В тот день в Удзи завывал ветер, в воздухе тревожно кружился снег. Безотчетная грусть овладела Тюнагоном, когда он представил себе, какое оживление царит теперь в столице. Впрочем, винить ему было некого.

Мысль потерять Ооикими повергала Тюнагона в отчаяние. Неужели они расстанутся чужими друг другу? Но бесполезно было упрекать ее теперь. Единственное, о чем он мечтал, – хоть раз еще увидеть девушку прежней, такой же ласковой, приветливой, какой она запомнилась ему, и чтобы он мог открыть ей наконец свои чувства.

День так и склонился к вечеру без единого просвета в тучах.

Солнечный светНе может сквозь тучи пробитьсяВ горной глуши,Мрак кромешный царитВ сердце моем в эти дни…

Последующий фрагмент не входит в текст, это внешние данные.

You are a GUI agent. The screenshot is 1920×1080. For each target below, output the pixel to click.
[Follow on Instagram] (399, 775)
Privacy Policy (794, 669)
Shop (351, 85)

Присутствие Тюнагона было единственным утешением для обитательниц горного жилища. Он по-прежнему не отходил от изголовья больной, и Нака-но кими – ведь в любой миг ветер мог взметнуть край стоящего перед ней занавеса – принуждена была скрываться в глубине покоев. Дамы, стыдясь своей непривлекательной наружности, тоже старались не показываться гостю на глаза. Однажды, воспользовавшись тем, что рядом почти никого не было, Тюнагон подошел совсем близко к изголовью.

– Не лучше ли вам? – спросил он и горько заплакал. – О, когда б вы знали, как мне тяжело! Я неустанно взываю к Будде, но тщетно, вот уже и голоса вашего не слышно. Неужели вы хотите оставить меня? Я этого не переживу.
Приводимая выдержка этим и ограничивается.